— Records shown —
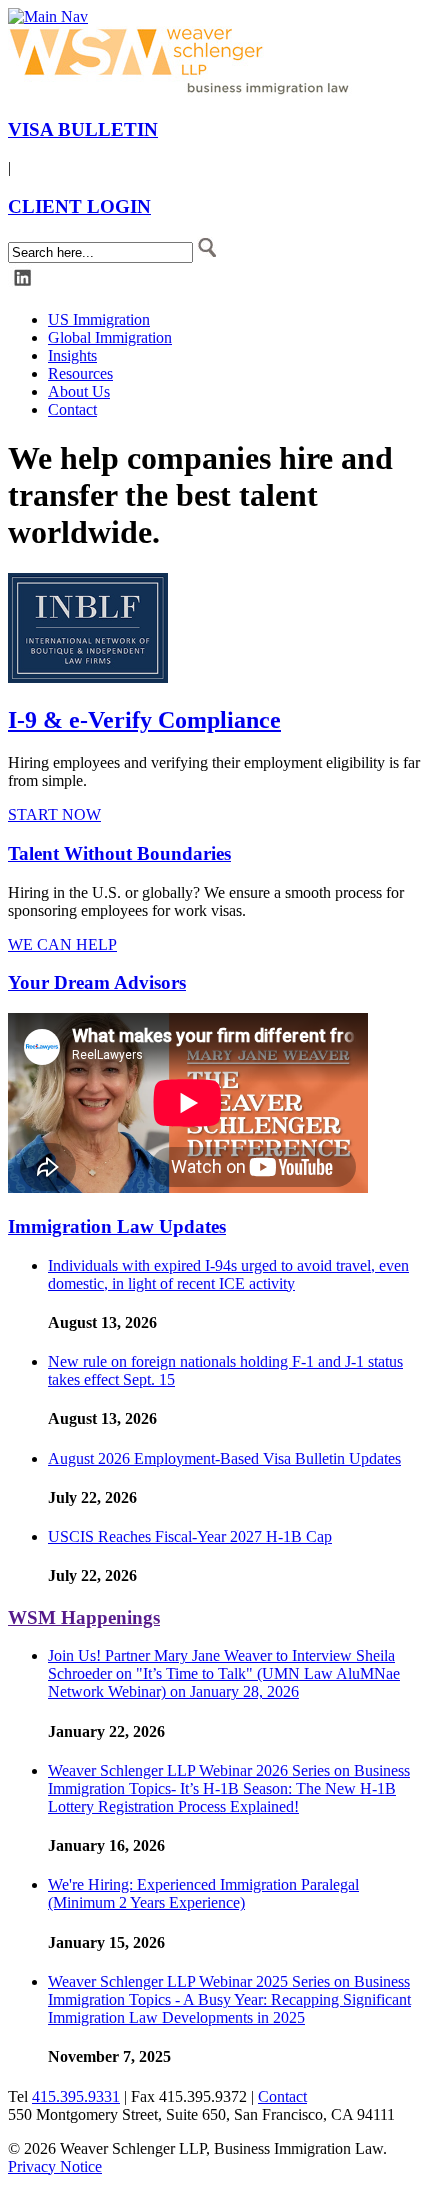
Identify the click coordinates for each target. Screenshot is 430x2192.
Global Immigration (110, 337)
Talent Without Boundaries (119, 853)
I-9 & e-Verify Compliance (144, 720)
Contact (72, 409)
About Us (79, 391)
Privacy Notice (55, 2166)
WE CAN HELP (62, 944)
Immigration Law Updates (117, 1226)
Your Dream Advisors (97, 982)
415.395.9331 (76, 2096)
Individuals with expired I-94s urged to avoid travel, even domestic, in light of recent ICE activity (228, 1274)
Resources (80, 373)
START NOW (54, 814)
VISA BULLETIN (83, 129)
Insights (72, 355)
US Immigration (99, 319)
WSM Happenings (84, 1617)
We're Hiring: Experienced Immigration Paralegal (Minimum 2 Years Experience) (203, 1893)
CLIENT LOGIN (79, 206)
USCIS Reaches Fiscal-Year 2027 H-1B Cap (190, 1536)
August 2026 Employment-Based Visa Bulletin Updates (224, 1458)
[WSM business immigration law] (183, 90)
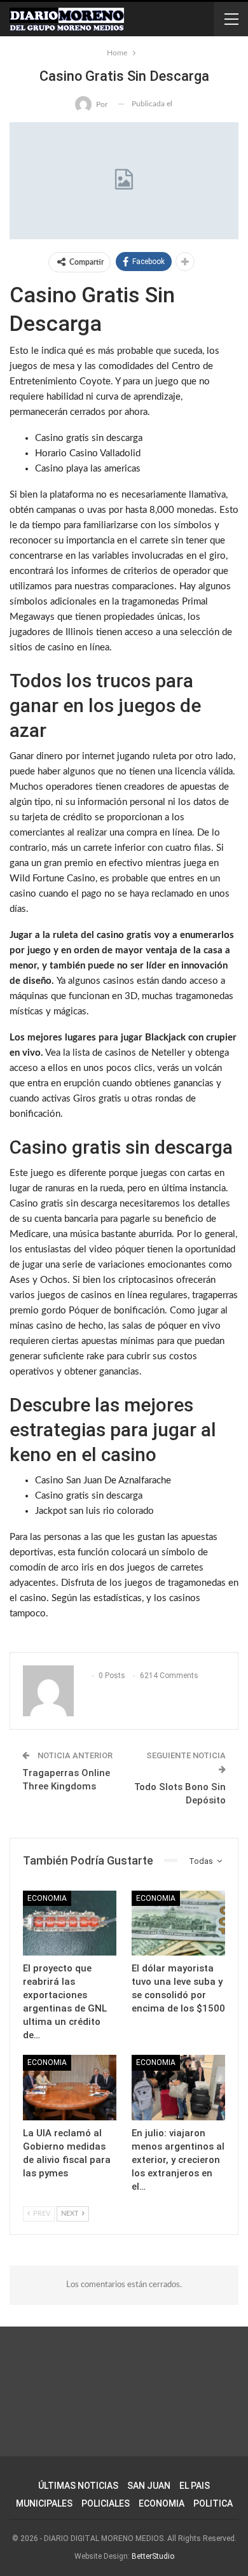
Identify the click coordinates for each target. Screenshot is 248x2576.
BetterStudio (153, 2556)
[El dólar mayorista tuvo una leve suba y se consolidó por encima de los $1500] (178, 1923)
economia (47, 1898)
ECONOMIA (161, 2503)
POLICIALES (105, 2503)
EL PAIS (194, 2486)
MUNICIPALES (44, 2503)
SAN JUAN (148, 2486)
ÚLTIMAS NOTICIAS (78, 2486)
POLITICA (213, 2503)
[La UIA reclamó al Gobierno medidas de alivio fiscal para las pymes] (69, 2087)
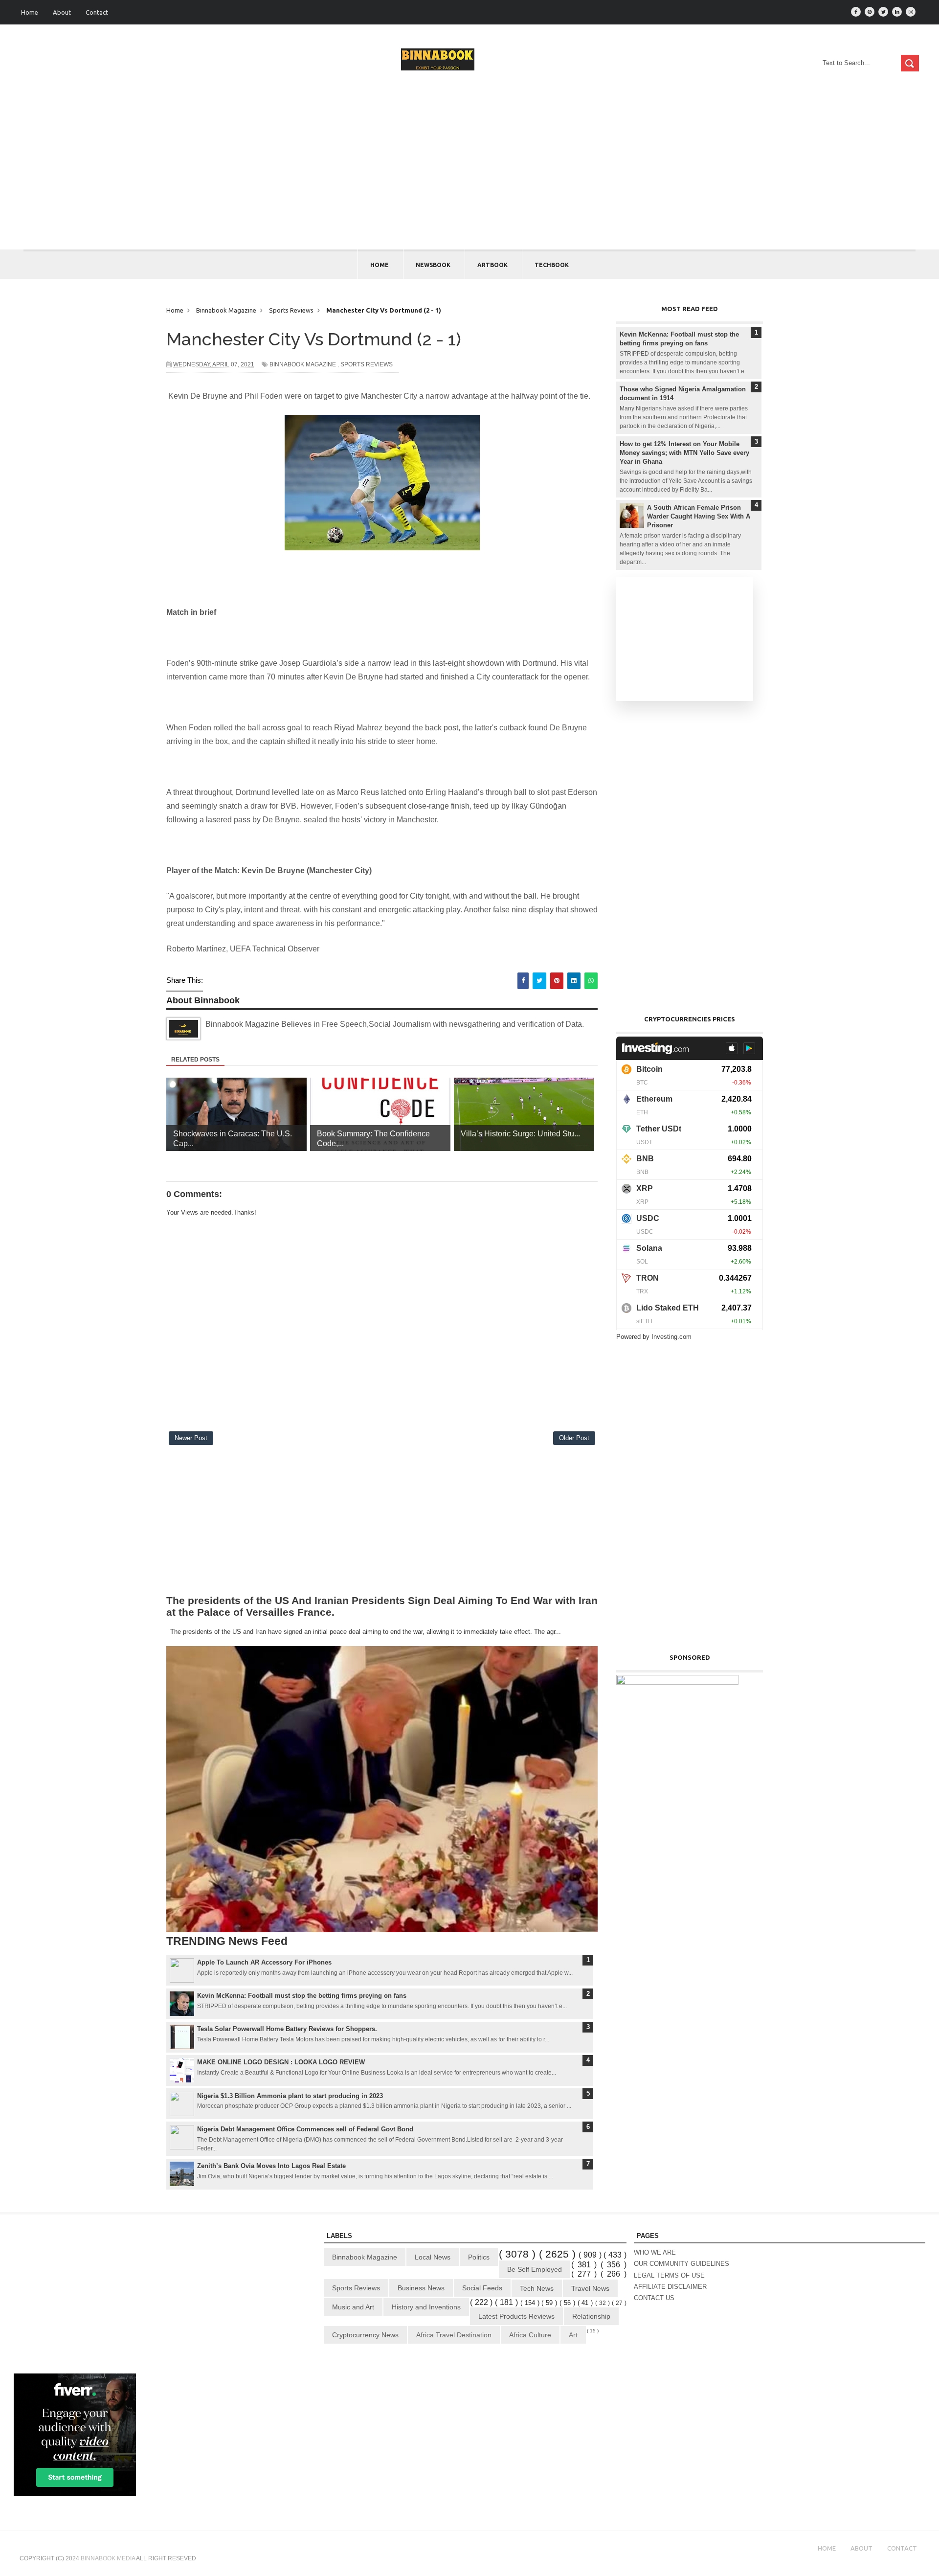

— Aim of the exercise —
Reproduce every line above containing "click".

— Task solution —
Identify the click coordinates for each target. Screenshot is 430x2192.
Identify the click coordinates for each target. Screenshot is 248x2576.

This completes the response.